Directions:
Reproduce the passage of the NHS funding piece that begins with the words containing "Of course some" and ends with "far from perfect.".

As the Tory conference gathered, one-time Brexit secretary David Davis became the latest mouthpiece for the hoary old argument for scrapping the NHS as a tax-funded system and opting instead for so-called “social insurance”.
The predictable platform for this latest outpouring of hackneyed and false assertions was the Daily Telegraph, but similar arguments have been retailed time and again in the last few years in the Times, the Daily Mail, the Spectator, and sadly, taken too seriously by BBC correspondents.
Liz Truss herself is one of an 8-strong Parliamentary Board of the ‘1828 Committee’, whose ‘Neoliberal Manifesto’, published jointly with the Adam Smith Institute in 2019, condemns the NHS record as “deplorable” and states:
“We believe that the UK should emulate the social health insurance systems as exist in countries such as Switzerland, Belgium, the Netherlands, Germany and Israel, among others. Under these systems, individuals pay regular contributions — as they currently do for the NHS through taxation — to their chosen insurer. They are then free to seek treatment from a medical provider of their choice and their insurance company subsequently reimburses the provider for the expenses incurred.”
Of course some of the information used to argue for change is correct, and we can all agree that the NHS – especially after a decade of real terms cuts in funding and the extraordinary problems posed by the pandemic – is far from perfect.

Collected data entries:
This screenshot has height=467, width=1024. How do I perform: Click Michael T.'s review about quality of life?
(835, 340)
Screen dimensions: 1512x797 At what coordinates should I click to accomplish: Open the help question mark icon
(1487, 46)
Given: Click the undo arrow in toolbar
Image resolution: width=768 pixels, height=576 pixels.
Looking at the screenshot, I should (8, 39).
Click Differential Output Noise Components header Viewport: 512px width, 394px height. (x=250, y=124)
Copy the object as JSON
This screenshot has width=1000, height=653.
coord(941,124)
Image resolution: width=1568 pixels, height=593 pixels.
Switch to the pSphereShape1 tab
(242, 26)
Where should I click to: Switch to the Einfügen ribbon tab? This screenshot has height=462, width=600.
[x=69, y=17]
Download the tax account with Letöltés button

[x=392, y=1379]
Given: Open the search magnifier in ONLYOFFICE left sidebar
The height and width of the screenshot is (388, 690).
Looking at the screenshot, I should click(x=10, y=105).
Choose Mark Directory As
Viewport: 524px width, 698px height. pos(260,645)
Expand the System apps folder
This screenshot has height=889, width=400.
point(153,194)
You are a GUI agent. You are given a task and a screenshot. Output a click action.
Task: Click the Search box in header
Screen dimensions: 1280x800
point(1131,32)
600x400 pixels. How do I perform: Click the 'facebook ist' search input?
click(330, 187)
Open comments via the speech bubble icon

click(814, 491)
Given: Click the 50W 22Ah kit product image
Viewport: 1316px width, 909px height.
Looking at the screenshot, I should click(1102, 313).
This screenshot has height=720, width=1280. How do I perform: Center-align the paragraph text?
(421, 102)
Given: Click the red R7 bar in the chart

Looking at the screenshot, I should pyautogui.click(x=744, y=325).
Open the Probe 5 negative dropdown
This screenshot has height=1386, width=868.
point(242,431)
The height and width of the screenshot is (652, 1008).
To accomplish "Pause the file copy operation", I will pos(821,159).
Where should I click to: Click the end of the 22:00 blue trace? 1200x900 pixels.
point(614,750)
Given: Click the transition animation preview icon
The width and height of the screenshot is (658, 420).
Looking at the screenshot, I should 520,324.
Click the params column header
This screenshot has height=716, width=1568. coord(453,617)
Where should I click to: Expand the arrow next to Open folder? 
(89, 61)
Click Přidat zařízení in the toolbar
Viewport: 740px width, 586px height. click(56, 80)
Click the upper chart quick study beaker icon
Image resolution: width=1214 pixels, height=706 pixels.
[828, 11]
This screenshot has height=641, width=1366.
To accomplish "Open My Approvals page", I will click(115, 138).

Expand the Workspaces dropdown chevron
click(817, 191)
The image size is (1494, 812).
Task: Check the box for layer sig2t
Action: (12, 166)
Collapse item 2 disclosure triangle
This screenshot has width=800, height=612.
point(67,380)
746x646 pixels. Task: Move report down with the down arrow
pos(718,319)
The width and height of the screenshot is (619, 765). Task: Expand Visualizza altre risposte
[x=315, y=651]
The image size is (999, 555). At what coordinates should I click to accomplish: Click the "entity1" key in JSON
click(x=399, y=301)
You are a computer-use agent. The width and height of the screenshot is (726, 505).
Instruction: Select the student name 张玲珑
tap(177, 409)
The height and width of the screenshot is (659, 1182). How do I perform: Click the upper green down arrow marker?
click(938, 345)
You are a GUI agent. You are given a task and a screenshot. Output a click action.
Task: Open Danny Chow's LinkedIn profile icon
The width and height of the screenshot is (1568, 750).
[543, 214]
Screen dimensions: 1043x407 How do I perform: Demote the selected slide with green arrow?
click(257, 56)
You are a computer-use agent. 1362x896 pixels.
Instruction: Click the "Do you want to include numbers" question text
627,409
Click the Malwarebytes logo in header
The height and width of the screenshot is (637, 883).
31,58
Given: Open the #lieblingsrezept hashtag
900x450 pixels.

Exercise output:
Of course some of the information used to argue for change is correct, and we can all agree that the NHS – especially after a decade of real terms cuts in funding and the extraordinary problems posed by the pandemic – is far from perfect.